Torah Portion:  Sh’mot (Names) Exodus 1:1-6:1

HafTorah: Jeremiah 1:1-2:3, Isaiah 27:6-28:13

This week we read the first Torah section of Sh’mot (Exodus). In this section we read of the birth of Moses, his flight from Egypt and then G-d’s call on him to lead the Hebrews out of Egypt and return to the Land of Promise.

Tonight I want to mainly look at the dialogue between Moses and G-d at the burning bush in Exodus chapter three. There are several spiritual lessons we can find here that should speak to us in our lives today. First let us look at the Hebrew people’s condition. They had had years of slavery, being beaten down literally (Ex. 1:14), and seeing their children being killed by throwing all the boys into the river. (Ex. 1:22) They groaned under their bondage. They were in a bad way. Like many people we see today. Maybe their slave master is different. The master could be drugs, love of money, status in the community or other things, but these also are real situations of slavery. An example would be the woman at the well. Her story is found in the New Testament, John 7:53-8:11. Here we see Yeshua’s approach to her. He does not beat her up verbally with her sin. He does not shame her but He speaks gently to her and opens a way for her to change.

So here in Exodus we see G-d telling Moses to deal gently with His people. They don’t need to hear about their assimilation or their failures in their lives or even the fact they might have forgotten His name. Instead He tells Moses to remind them of their heritage, of their ancestors. (Ex. 3:13, 15) They were not always slaves. He knows what they are going through and has seen their oppression in Egypt. (Ex. 3:16) He will bring them out and free them from their slave masters. He has a bright future for them in a land flowing with milk and honey. (Ex. 3:17)

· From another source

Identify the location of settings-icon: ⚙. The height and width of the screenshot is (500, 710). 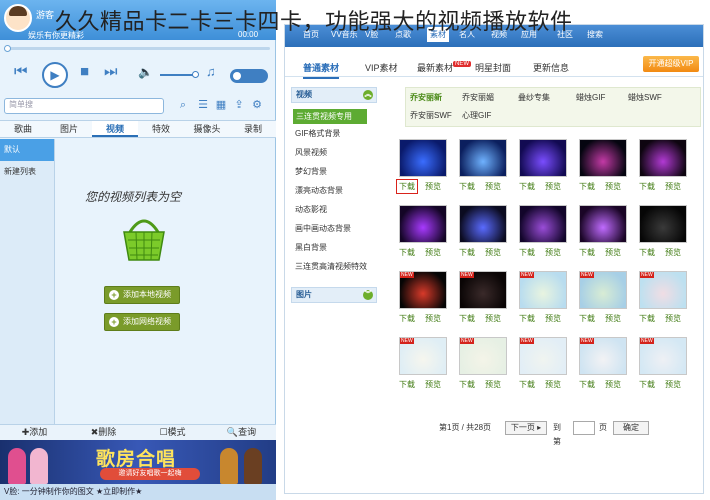
(257, 105).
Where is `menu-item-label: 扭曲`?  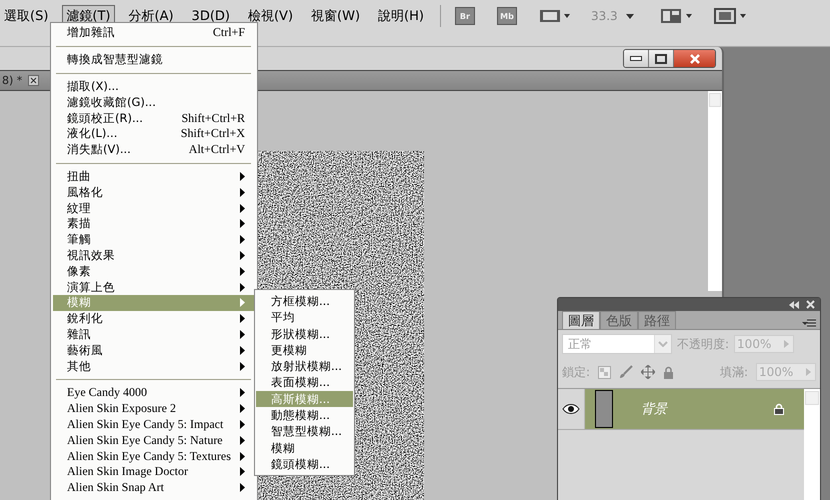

How do we relate to a wayward child or a wayward friend? This is a good example on how to give them a hope and a future, not one that belittles or degrades them because of their sin or situation. They need to hear that we love them and have not given up on them. We can focus on their strengths, not on their weaknesses. We can help them see what they have, not what they lack, what they can do, not what they cannot, who they are not who they might have been, who they can become, not on what or who they think they will always be. If we love them as they are they might just find the will to change.

This is how Yeshua dealt with the woman at the well and it is how G-d tells Moses to deal with the people when he goes to them in Egypt. Also, it is how G-d relates to us and how we should relate to ourselves. Yesterday is gone. Tomorrow has not come but we have today.

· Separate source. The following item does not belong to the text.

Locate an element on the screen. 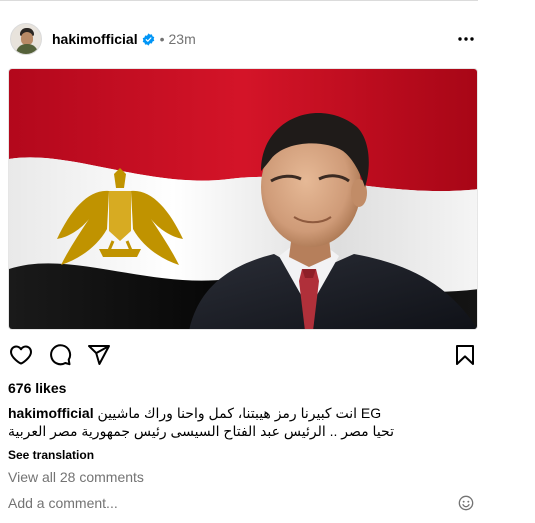  action-bar is located at coordinates (243, 355).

One way these people forgot who they were may have been in how Pharaoh dealt with them in that he heaped the labor on to where they were constantly working. (Ex. 5:6-9) He meant to keep them so busy they had no time to think of anything else. What happens when we stay so busy and stressed? We lose our way. These people had no time to think, to contemplate their spiritual state. They had lost their way. This was Pharaoh’s plan.

In our world today, we are constantly bombarded by things that take our time, things that distract us to the point we too have no time to think of our own life. We have no time to consider our relationship with our family, wife, husband, children or with G-d. We have no time to review our day, to right wrongs, to consider the good we might have done.

Thinking, contemplation is what makes us human. This is how we grow as a person. This is how we right a wrong or build on good. Even Yeshua drew away from the crowds. The result of not taking time is to become a slave to what pushes us relentlessly.  The answer lies within us. We need to take time to think, to review and to grow.  Then we can explore the depth of G-d’s name (Ex. 3:14) Here apparently the Hebrews had forgotten G-d’s name. What does it mean? First in English we could translate it as, “I will be.” G-d in effect telling the people He is, was and will be. He is telling us this as well. But only by considering and meditating on it can we come to grips with how much that promise means to us today.